- _Exercise_:
Count the rows below that contain the word "Switch" and reply with only that number.

— start of Input material —

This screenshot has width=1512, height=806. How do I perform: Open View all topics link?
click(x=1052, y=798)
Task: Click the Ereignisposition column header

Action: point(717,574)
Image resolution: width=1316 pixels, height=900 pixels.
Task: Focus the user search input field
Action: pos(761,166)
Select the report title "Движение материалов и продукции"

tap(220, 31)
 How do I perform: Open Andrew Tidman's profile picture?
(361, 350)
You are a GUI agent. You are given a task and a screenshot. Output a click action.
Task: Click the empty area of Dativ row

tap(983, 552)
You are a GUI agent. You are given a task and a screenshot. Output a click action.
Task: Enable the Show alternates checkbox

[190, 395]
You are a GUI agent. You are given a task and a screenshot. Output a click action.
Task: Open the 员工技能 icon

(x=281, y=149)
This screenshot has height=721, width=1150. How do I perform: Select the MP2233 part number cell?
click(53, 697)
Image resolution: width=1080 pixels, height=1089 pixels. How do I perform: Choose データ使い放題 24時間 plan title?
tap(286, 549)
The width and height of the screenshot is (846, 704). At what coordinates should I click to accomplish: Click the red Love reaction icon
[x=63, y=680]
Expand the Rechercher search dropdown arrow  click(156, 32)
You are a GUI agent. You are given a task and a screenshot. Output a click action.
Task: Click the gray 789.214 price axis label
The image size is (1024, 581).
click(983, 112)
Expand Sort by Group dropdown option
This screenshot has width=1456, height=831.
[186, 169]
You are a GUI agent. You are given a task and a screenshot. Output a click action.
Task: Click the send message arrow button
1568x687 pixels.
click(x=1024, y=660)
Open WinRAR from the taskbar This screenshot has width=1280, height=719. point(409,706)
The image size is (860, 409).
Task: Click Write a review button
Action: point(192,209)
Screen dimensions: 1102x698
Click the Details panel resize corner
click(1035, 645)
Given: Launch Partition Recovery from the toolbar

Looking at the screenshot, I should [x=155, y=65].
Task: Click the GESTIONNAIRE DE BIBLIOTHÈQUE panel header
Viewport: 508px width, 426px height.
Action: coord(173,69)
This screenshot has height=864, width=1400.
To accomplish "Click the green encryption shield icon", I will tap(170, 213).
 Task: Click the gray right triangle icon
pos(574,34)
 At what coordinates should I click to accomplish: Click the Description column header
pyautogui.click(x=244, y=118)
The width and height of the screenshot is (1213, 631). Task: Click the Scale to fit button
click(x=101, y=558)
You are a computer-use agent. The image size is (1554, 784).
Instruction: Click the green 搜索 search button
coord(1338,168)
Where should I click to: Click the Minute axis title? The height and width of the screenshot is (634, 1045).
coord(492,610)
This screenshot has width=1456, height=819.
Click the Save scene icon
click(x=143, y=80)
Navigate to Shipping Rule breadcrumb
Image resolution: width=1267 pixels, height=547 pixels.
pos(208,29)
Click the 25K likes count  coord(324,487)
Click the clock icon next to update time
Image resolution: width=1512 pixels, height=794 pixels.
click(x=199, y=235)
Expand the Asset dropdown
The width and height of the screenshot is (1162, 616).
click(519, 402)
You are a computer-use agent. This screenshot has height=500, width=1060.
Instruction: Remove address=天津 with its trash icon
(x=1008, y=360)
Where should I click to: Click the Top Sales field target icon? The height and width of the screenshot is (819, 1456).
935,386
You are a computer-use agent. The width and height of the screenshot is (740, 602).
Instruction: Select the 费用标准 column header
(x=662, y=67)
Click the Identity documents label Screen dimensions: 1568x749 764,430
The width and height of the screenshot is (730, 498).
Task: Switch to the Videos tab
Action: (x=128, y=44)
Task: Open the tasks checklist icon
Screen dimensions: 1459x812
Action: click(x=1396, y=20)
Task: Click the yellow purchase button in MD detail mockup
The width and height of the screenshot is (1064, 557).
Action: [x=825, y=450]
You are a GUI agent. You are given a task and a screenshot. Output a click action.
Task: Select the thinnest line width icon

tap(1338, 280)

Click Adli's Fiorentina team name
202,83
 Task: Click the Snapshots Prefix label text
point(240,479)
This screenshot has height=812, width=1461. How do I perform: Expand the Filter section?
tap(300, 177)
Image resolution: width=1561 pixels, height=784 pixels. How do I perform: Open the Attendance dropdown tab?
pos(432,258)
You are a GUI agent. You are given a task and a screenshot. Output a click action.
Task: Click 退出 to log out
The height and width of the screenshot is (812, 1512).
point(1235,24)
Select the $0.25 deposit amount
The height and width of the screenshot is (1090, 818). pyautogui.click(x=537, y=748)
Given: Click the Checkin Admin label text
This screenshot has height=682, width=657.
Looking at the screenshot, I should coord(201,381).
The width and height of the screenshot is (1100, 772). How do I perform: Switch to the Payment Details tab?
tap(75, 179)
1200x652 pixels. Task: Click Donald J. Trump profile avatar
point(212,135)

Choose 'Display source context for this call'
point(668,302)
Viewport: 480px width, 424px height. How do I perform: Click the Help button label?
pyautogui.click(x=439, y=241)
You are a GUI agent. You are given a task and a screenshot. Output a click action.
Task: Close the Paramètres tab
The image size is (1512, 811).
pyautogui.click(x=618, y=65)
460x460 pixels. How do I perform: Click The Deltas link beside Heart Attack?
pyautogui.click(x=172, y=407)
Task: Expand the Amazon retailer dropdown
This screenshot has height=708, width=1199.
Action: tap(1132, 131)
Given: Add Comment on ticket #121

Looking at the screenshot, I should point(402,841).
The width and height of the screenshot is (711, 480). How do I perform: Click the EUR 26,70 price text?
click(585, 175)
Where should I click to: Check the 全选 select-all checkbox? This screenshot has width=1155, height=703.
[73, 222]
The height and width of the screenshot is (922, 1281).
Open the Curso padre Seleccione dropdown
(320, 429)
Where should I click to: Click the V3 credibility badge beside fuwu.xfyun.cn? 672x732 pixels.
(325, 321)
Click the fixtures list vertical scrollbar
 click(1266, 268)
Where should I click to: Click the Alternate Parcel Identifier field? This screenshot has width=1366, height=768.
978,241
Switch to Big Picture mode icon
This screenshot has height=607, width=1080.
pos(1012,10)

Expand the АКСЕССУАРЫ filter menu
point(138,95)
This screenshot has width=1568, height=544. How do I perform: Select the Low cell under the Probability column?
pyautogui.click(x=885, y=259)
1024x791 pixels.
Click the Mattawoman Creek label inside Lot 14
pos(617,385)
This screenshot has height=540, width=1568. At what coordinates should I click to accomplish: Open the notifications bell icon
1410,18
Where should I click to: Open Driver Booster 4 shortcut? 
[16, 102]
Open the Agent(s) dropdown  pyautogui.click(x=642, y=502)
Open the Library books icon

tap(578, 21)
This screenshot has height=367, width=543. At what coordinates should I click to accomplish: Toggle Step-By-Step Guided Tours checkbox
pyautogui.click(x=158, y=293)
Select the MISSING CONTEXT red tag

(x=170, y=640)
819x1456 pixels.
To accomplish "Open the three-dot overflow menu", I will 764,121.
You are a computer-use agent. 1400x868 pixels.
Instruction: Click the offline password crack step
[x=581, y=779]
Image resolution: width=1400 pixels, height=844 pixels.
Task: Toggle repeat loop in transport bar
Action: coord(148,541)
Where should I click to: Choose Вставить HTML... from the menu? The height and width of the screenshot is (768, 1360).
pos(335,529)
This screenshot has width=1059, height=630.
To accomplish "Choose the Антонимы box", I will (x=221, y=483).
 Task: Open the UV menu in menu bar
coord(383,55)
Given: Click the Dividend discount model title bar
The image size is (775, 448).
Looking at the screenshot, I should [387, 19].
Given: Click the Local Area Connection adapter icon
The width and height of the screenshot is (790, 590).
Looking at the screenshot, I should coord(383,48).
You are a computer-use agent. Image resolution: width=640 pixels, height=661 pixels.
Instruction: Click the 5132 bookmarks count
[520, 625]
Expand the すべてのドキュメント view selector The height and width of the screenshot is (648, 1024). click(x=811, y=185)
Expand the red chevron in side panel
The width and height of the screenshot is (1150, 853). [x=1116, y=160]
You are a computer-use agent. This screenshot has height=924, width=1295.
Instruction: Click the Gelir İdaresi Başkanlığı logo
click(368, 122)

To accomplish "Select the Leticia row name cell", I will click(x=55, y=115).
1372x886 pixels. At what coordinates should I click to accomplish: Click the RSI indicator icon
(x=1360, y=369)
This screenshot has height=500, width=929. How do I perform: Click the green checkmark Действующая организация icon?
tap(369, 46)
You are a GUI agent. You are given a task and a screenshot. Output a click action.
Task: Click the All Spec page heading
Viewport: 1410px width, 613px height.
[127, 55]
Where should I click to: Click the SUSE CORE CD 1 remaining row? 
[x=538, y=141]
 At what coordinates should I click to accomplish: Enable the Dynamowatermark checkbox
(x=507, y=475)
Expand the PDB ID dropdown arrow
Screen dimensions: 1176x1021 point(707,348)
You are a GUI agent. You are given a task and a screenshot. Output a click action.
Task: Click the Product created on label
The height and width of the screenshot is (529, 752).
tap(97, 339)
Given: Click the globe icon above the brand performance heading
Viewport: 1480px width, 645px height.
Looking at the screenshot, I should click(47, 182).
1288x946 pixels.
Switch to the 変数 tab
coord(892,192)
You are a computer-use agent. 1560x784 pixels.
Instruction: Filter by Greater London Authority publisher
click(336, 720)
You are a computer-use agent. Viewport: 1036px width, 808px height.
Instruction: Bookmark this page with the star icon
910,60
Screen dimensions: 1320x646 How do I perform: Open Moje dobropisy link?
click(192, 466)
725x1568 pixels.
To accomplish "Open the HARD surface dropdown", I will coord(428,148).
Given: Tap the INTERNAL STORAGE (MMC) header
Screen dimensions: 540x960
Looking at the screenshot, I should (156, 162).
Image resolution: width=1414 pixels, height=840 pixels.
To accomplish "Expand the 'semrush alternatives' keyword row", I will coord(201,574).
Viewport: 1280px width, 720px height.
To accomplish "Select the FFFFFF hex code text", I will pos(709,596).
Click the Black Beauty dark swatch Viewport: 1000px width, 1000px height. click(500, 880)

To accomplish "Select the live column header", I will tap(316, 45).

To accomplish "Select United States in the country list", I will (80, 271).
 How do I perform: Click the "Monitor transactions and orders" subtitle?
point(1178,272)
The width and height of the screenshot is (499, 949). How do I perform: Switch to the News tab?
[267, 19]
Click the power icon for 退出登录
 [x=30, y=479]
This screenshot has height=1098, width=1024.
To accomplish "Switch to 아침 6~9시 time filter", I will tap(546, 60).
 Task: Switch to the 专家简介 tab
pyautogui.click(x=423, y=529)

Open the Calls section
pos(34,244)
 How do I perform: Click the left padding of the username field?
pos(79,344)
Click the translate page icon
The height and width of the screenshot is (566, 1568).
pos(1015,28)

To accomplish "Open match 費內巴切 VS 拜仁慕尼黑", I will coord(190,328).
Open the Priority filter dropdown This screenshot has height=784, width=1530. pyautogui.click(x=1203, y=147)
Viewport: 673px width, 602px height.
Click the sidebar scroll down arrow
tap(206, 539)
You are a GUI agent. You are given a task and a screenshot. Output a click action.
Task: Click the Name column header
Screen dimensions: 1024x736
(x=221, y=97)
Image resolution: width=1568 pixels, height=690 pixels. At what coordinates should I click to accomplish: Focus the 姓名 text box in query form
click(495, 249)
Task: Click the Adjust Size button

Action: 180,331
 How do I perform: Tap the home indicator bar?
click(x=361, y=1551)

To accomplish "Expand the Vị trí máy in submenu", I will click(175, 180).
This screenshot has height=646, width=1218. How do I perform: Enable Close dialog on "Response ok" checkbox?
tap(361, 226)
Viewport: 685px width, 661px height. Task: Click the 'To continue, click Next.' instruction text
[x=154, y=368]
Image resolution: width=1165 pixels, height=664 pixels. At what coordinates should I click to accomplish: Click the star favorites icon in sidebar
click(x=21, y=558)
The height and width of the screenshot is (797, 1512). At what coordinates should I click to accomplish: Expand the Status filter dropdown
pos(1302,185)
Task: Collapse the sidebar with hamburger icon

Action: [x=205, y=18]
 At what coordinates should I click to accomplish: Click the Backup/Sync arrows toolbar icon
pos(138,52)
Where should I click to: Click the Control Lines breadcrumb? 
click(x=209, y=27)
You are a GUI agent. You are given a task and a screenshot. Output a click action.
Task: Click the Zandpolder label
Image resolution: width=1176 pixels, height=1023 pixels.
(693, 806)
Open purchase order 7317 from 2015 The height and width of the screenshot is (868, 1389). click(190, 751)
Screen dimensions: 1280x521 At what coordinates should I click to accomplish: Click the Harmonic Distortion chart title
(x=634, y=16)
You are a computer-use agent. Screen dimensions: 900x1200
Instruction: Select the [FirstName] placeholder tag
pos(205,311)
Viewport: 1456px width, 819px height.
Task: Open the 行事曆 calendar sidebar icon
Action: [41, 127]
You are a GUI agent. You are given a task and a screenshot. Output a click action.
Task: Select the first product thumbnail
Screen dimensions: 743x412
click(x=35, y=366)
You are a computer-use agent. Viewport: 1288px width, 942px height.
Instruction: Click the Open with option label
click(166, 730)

— end of Input material —

- _Full answer_:
7